## Your goal
Extract the portion of the recipe-book passage below from "My Grandmother’s Recipe" to "members or guests.", copying it word for word.

## Passage to read

╔══

My Grandmother’s Recipe Book

My Grandmother gave me her recipe book just before she passed away and it is one of my favourite books and my most prized possession. It is from this little hard backed, handwritten jotter that I find most of my bright ideas in the kitchen. Its pages are worn, spattered and turning yellow at the edges.

In between the pages are endless scraps of paper, the ends of envelopes, old bills, theatre programmes, the backs of cereal boxes, the margins of newspapers, all covered with recipes, all written in that same neat hand, perfectly legible in blue fountain ink.  These recipes are inextricably linked in my mind to memories of my Gran and to all the times we cooked together in a kitchen full of laughter, the results eaten by hungry family members or guests.

The books recipes are spotted with grease or flicks of batter from a cake or biscuit mixture.  The spine sits open at any recipe as they have all been made hundreds of times over the book’s life span, some of the recipes are simply lists of ingredients, while others give detailed methods.  In the margins are notes that suggest the recipe was ‘good’, or to ‘heat sugar’ or ‘use a silver spoon’ to fold.

Then there are those that have the scantest of direction, such as the recipe for fudge, which lists the ingredients as 2 lbs soft brown sugar, 1 small tin of condensed milk, same tin filled with milk, ¼ lb salted butter, drops of vanilla extract and then says, ‘Boil for 10 mins.  Add milk, boil till brown – beat’.  Surprisingly, given the brief methodology, it’s a recipe that works perfectly every time.

This old book is a book of memories, as well as recipes.  It records the legacy of my Gran’s love for baking, a gift she passed on to me, and I find that baking from this book grounds me.  Some of the recipes are over a hundred years old, passed down from generation to generation of cooks in my family with love and great care.  There are nearly 100 recipes in total for things as varied as Coffee Kisses, Yum Yums, 15’s, Orange and Chocolate Cake, Coffee Cake and the range goes from Sweet and Sour Pork to Sausage Savoury and Golden Caramel Glaze. There’s even a really good recipe for Barbeque Sauce hidden in and amongst the cakes and biscuits.

╚══

## Data provided
╔══

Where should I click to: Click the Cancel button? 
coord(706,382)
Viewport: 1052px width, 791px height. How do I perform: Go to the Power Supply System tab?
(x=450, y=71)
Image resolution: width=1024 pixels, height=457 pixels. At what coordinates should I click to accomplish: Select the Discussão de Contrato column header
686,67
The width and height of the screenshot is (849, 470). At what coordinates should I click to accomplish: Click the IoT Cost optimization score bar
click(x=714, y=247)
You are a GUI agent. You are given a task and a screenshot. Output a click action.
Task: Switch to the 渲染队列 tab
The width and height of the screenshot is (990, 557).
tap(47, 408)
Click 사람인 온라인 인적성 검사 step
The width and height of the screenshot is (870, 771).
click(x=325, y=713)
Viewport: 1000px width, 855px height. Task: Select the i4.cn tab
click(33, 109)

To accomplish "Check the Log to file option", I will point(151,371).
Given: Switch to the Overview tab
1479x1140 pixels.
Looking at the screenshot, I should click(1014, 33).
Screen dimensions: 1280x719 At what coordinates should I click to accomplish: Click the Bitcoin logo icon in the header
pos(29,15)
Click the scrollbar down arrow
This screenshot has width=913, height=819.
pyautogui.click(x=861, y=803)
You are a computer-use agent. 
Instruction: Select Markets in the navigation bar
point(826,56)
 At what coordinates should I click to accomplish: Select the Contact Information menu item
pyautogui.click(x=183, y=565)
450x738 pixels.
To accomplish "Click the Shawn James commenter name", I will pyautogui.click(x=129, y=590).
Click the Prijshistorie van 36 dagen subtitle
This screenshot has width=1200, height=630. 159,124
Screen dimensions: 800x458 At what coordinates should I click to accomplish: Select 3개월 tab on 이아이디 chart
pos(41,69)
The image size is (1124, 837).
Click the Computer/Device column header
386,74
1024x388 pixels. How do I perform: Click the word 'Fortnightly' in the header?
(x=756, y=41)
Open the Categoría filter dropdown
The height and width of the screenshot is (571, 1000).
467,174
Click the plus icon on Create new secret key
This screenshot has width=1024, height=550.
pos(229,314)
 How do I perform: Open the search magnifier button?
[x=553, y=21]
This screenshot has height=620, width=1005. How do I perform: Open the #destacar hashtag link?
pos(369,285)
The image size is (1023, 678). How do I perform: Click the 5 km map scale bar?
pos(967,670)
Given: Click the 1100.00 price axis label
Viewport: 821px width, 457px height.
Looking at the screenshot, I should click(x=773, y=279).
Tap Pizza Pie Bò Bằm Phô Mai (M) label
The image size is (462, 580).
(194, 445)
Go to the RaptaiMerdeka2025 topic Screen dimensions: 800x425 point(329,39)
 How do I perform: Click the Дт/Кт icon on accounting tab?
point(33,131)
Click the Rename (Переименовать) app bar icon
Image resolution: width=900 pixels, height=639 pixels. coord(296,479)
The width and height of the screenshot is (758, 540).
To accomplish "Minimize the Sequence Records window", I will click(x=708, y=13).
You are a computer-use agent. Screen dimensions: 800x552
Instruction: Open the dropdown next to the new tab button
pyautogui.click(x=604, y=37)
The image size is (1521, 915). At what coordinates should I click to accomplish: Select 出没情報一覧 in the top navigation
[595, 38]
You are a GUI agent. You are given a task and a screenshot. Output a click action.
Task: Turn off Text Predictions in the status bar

╚══

## Response to this exercise
My Grandmother’s Recipe Book

My Grandmother gave me her recipe book just before she passed away and it is one of my favourite books and my most prized possession. It is from this little hard backed, handwritten jotter that I find most of my bright ideas in the kitchen. Its pages are worn, spattered and turning yellow at the edges.

In between the pages are endless scraps of paper, the ends of envelopes, old bills, theatre programmes, the backs of cereal boxes, the margins of newspapers, all covered with recipes, all written in that same neat hand, perfectly legible in blue fountain ink.  These recipes are inextricably linked in my mind to memories of my Gran and to all the times we cooked together in a kitchen full of laughter, the results eaten by hungry family members or guests.